>> begin DATA FOR THIS EXERCISE
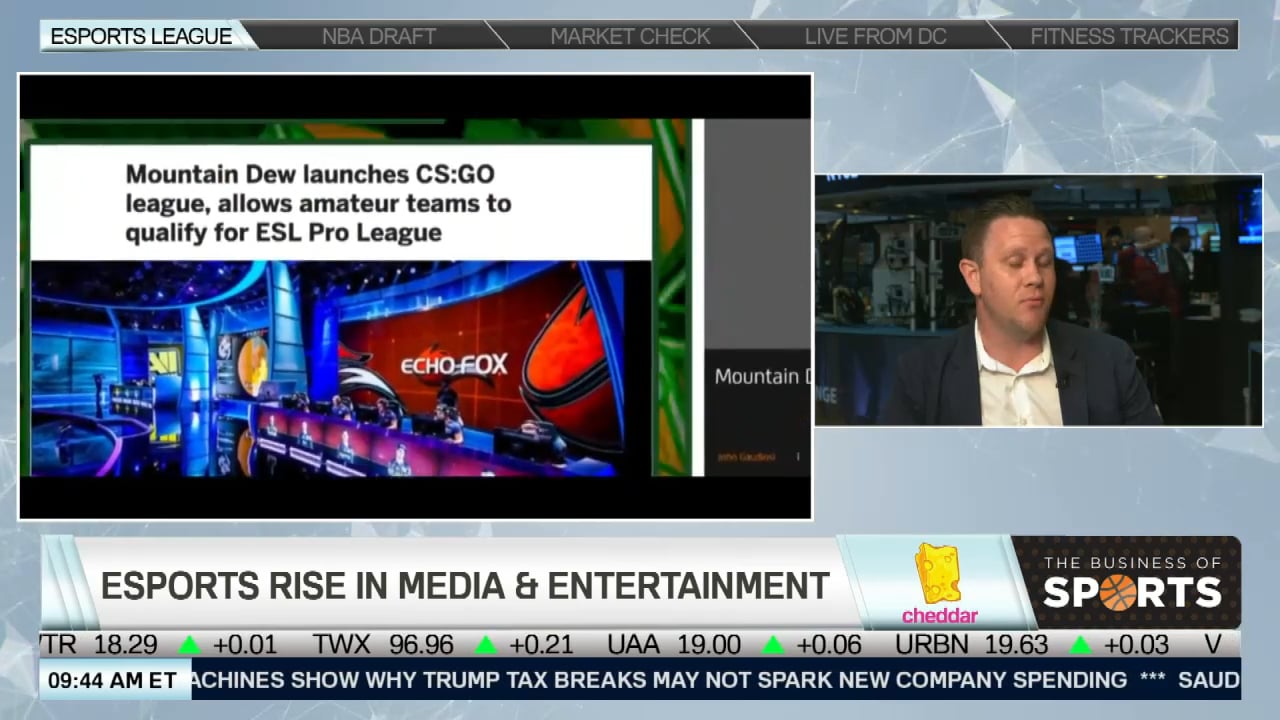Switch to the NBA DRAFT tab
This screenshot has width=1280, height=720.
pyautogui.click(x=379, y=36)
>> end DATA FOR THIS EXERCISE
>> begin DATA FOR THIS EXERCISE
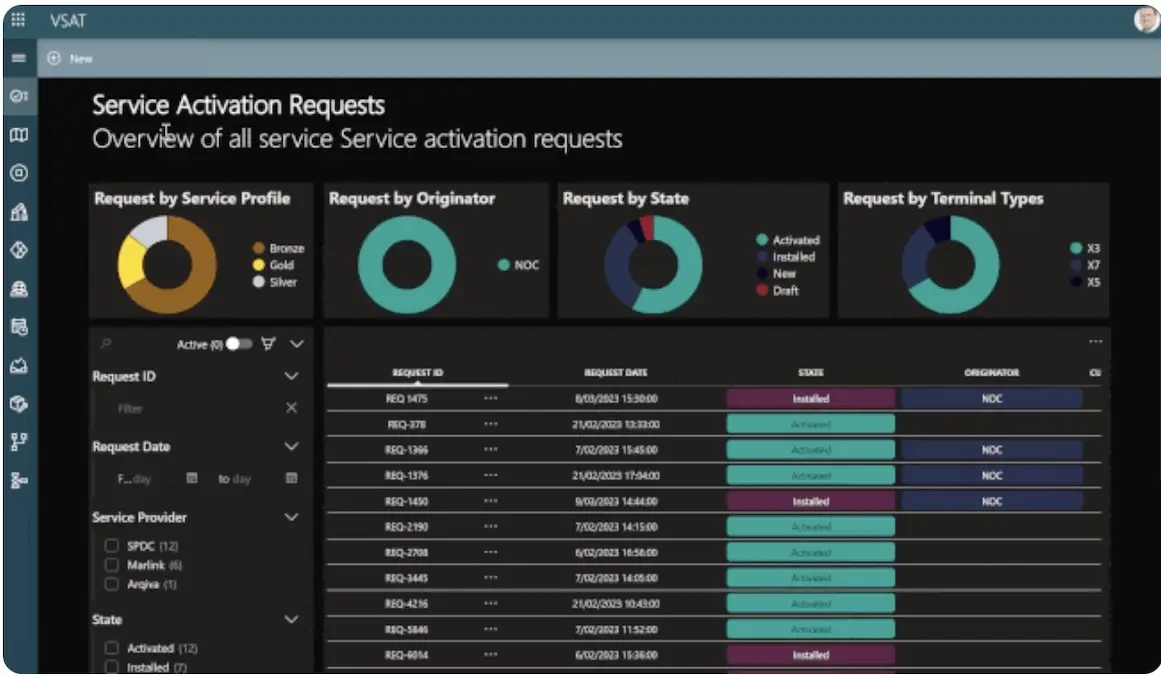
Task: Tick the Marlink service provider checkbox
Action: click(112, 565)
>> end DATA FOR THIS EXERCISE
**STATED GOAL:**
Turn the records above, from the line containing "Switch to the NBA DRAFT tab" through the line containing "pyautogui.click(x=379, y=36)", into a numbered list. Skip any blank lines and leave the pictures out.

**WRITTEN RESPONSE:**
1. Switch to the NBA DRAFT tab
2. This screenshot has width=1280, height=720.
3. pyautogui.click(x=379, y=36)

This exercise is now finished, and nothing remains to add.